São Paulo, 31 (AE) - Abandonado pelas cinco amantes, um chinês magnata da indústria de absorventes femininos prepara uma vingança diabólica: depois de morrer misteriosamente, exige em testamento que suas mulheres utilizem um modelo novo, diminuto, que contém vitaminas, estimula e tonifica. O efeito é arrasador - logo, um desejo incontrolável enlouquece todas as mulheres de Madri, visto que a fama afrodisíaca do absorvente se espalhou pela capital espanhola. Resultado: centenas de homens chegam à míngua aos hospitais, vitimados pelo voraz apetite sexual de suas companheiras.
Eis um breve resumo de "Fogo nas Entranhas", livro com que Pedro Almodóvar estreou na literatura em 1981 revelando um aperitivo do que seria a marca registrada em seus filmes: tramas intricadas, personagens insólitos, situações bizarras e humor quase sempre desconcertante. A edição, há muito esgotada na Espanha, chega às livrarias brasileiras no dia 10 como o quarto volume da Coleção Babel da Dantes Editora.
Almodóvar desenvolveu uma carreira paralela ao cinema, como autor de livros, em que exercita seu estilo intenso e polêmico. A única obra que chegou às prateleiras brasileiras foi "Paty Difusa", texto editado pela Martins Fontes que a atriz Christine Tricerri planeja adaptar para o teatro. Com a chegada de "Fogo nas Entranhas, o cineasta espanhol, que ganhou o Oscar de melhor filme estrangeiro por Tudo sobre Minha Mãe", aumenta a coleção com um típico "pulp fiction".

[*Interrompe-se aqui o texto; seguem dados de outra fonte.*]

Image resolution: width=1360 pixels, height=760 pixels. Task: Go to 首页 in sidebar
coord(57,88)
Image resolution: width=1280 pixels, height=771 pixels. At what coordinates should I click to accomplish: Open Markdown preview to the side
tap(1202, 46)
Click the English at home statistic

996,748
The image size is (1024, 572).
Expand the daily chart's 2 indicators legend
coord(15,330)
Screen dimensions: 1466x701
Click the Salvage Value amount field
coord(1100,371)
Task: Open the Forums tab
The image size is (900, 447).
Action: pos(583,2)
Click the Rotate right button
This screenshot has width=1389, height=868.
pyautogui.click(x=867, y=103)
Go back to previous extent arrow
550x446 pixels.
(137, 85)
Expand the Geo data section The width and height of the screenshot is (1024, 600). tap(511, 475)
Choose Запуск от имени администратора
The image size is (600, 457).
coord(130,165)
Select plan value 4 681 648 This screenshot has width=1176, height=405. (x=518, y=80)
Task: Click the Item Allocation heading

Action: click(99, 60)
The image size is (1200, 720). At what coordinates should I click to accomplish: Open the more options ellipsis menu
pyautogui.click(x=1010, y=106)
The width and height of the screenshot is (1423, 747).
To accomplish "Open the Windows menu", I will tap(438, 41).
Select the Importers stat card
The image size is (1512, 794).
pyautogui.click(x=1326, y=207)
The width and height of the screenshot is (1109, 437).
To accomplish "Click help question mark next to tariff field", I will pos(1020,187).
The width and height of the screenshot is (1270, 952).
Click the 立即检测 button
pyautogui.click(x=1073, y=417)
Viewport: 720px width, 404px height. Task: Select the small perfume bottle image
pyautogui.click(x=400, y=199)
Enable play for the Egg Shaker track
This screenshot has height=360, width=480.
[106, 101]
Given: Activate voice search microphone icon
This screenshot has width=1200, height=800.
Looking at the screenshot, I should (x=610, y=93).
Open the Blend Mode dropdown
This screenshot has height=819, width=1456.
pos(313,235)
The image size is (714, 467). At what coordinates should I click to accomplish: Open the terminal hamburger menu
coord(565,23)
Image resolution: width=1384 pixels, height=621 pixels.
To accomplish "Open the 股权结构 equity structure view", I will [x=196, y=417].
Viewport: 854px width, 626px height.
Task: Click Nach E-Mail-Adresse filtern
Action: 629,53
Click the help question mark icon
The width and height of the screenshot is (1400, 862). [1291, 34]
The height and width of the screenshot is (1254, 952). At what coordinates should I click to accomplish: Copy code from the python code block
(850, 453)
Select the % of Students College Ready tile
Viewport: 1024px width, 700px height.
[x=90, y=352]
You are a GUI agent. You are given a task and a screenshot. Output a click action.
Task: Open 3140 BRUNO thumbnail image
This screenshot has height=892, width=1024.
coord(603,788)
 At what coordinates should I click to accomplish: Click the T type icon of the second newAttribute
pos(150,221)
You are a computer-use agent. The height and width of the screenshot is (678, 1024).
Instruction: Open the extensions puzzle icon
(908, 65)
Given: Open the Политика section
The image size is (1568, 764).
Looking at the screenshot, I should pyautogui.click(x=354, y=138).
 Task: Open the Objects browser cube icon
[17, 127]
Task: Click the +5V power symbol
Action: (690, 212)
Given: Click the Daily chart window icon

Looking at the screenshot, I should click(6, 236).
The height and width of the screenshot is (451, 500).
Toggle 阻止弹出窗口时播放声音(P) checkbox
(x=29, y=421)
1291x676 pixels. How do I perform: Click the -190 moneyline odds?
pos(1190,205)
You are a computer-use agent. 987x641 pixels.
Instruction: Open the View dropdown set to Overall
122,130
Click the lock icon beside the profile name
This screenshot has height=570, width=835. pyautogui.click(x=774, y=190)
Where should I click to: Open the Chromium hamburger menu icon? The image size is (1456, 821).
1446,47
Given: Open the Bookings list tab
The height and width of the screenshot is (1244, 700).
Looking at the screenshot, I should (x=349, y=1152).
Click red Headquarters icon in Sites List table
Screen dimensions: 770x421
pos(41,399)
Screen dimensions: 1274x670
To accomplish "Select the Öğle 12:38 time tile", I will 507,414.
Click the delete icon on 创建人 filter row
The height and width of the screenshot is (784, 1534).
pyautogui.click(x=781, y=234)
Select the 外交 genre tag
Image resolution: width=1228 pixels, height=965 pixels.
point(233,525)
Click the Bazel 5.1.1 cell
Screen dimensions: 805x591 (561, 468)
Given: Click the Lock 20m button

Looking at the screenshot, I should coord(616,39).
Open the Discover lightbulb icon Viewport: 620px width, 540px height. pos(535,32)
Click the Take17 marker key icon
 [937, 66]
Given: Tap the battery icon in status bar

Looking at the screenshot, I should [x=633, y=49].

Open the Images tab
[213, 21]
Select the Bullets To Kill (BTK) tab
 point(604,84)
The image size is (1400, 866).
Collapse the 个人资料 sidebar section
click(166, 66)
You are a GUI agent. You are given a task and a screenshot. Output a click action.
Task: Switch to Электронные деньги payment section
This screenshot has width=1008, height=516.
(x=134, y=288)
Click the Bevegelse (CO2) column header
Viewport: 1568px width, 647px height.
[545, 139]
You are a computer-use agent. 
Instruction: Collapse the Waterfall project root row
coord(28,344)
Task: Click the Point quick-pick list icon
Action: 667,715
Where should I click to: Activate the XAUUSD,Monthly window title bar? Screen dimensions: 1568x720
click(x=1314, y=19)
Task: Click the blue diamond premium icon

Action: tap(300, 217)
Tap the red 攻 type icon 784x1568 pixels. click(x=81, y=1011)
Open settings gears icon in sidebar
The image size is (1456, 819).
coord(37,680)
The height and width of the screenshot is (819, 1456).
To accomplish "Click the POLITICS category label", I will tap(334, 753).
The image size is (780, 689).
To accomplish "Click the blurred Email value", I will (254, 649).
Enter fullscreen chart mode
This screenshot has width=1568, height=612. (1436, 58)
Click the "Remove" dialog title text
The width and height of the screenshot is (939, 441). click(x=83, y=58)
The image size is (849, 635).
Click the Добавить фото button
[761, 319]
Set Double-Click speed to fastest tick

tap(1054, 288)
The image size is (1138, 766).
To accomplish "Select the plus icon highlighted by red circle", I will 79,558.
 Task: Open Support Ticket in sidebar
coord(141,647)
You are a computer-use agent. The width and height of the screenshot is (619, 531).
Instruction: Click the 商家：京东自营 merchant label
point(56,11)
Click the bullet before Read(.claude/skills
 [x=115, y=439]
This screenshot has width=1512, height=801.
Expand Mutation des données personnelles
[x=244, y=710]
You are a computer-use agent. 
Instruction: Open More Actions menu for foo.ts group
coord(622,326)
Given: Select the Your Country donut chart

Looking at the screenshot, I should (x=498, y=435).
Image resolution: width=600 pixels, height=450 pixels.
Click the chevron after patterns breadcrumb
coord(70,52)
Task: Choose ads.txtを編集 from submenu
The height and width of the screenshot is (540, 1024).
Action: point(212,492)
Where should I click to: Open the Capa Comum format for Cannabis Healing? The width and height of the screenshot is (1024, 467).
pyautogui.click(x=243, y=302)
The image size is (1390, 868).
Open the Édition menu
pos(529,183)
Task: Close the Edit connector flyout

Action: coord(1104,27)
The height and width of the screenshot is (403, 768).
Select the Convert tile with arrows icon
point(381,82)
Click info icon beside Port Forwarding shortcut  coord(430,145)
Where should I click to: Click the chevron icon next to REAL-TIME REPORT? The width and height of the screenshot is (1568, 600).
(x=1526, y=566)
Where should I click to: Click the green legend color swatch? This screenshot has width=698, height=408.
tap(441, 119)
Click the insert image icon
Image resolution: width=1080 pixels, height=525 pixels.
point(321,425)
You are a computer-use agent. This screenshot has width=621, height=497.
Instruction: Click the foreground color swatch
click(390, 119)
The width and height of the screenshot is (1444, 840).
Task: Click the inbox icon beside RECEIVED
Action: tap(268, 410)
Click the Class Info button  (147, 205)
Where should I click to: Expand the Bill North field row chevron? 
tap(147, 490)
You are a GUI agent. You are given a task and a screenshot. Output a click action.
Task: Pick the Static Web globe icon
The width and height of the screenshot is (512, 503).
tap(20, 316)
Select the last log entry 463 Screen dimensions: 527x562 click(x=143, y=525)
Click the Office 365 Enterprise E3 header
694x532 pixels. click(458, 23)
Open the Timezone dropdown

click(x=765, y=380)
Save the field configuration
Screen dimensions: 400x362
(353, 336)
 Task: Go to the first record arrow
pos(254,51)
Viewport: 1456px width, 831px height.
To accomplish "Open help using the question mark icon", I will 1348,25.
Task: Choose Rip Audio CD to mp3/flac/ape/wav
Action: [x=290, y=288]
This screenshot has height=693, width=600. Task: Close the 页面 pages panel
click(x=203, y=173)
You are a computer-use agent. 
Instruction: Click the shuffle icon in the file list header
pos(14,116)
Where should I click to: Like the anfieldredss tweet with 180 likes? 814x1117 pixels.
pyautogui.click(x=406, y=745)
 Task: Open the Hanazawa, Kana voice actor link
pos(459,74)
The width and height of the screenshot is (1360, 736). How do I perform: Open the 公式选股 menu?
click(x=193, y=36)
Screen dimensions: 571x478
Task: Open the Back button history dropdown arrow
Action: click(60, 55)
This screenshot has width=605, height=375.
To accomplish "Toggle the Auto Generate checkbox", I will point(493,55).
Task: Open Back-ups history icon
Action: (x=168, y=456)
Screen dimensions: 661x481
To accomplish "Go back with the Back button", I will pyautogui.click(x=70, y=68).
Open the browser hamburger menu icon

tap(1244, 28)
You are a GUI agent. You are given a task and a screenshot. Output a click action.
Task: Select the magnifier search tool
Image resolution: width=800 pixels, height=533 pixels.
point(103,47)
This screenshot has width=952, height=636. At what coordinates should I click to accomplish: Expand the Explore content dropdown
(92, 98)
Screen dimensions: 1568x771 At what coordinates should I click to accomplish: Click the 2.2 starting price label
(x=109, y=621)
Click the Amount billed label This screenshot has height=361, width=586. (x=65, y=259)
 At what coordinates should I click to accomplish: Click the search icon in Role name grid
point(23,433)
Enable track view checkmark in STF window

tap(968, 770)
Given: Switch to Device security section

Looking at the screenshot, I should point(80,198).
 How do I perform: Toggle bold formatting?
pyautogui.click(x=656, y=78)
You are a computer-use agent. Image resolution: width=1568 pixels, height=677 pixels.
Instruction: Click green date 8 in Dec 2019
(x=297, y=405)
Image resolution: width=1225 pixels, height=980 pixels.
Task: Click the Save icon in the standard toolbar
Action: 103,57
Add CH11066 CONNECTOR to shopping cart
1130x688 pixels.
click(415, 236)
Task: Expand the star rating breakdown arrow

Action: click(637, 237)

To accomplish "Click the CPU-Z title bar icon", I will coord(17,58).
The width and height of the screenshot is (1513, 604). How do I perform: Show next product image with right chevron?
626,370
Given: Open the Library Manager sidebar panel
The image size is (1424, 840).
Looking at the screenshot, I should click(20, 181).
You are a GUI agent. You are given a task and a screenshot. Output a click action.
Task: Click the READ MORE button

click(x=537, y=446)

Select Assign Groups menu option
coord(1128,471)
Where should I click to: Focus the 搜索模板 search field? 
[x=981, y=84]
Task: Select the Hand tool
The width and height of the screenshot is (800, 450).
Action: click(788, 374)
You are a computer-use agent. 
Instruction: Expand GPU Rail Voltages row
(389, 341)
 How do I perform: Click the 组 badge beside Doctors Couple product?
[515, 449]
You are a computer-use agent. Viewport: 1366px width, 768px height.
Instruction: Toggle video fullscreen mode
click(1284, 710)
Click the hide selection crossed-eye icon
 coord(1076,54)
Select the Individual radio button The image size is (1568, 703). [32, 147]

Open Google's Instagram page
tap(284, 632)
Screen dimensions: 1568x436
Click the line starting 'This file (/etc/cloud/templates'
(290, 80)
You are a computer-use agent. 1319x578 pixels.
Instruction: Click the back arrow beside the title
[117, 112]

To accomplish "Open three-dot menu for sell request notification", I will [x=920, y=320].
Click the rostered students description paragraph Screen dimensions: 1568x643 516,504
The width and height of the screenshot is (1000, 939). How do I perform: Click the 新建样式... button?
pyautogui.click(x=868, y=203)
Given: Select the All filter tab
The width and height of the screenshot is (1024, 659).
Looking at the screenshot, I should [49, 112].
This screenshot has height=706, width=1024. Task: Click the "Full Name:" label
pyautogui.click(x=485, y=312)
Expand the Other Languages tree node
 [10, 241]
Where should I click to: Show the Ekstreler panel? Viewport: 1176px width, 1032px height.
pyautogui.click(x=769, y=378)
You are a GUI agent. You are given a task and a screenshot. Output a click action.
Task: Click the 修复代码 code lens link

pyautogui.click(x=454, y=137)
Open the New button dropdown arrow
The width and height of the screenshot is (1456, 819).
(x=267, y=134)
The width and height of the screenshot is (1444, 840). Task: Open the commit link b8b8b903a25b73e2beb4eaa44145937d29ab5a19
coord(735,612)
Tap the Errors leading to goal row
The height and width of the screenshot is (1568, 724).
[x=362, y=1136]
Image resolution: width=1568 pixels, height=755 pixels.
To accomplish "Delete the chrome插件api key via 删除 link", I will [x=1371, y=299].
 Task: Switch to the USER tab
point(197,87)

Busca sem fim - "Li o livro em 1989 e sempre pensei em lançá-lo no Brasil", conta Anna Paula Martins, bibliófila que comanda a Dantes. "Mas perdi meu exemplar e não consegui encontrar outro, mesmo procurando em todos os sebos possíveis." A obra tornou-se raridade, pois nem na Espanha era possível encontrar. Anna Paula recorreu até a fãs confessos de Almodóvar, como Caetano Veloso, que foi anfitrião do cineasta em Salvador, em 1998, quando aproveitou para escrever o roteiro do filme que seria premiado em Hollywood. Caetano, porém, desconhecia o livro.
A procura parecia infrutífera quando o próprio cineasta conseguiu a solução, ao enviar uma fotocópia do livro. "Nem o próprio Almodóvar tinha um exemplar", diverte-se Anna Paula, que convenceu o diretor a negociar os direitos autorais depois de conhecer o teor da Coleção Babel: livros raros, que tiveram algum sucesso quando do lançamento, mas foram confinados ao esquecimento. Também o trabalho gráfico das edições agradou ao cineasta.
Para a edição brasileira do livro, Anna Paula encomendou a ilustração da capa ao artista Marcos Wagner, que adotou o tom vermelho berrante como padrão. Há ainda a reprodução de um anúncio que explica como usar um absorvente. Detalhe: em chinês. Também a tradução foi cuidadosa - com as fotocópias em mãos, Eric Nepomuceno fez a versão, mantendo o tom picaresco do folhetim.
"Os personagens são hilariantes", comenta Anna Paula. Como o empresário Chu Ming Ho, que se mudou para a Espanha porque as mulheres chinesas têm cara de Lua. Ou suas amantes de perfil bem definido: Katy, a espiã; Diana, a indômita; Mara, a cínica; Lupe, a hippie; e Raimunda, a nômade sem vocação.
Com a morte do empresário, cria-se um suspense sobre quem vai desvendar seu diário científico-pessoal, escrito em chinês. As dúvidas aumentam com a chegada a Madri de uma misteriosa viúva chinesa dada como morta em uma enchente em Cingapura. "Almodóvar adotou um estilo em que as cenas são mudadas rapidamente, como em uma história em quadrinhos", afirma a editora.
O prefácio foi escrito pela atriz Regina Casé. "A escolha foi por sua forma de humor também escrachado e porque o livro trata das possibilidades de vida de uma mulher", explica a editora. Inicialmente, Caetano Veloso era o mais indicado por conhecer bem a obra do espanhol, mas seus compromissos impossibilitaram. Regina, no entanto, empolgou-se com o tom irreverente da obra. "Há um trecho em que as mulheres, completamente tomadas pelo desejo, tomam uma mangueira de jardim e a colocam embaixo do vestido", conta a atriz. "O melhor é que, se fosse em outro romance, o desejo seria saciado em um bidê, totalmente isolado da humanidade."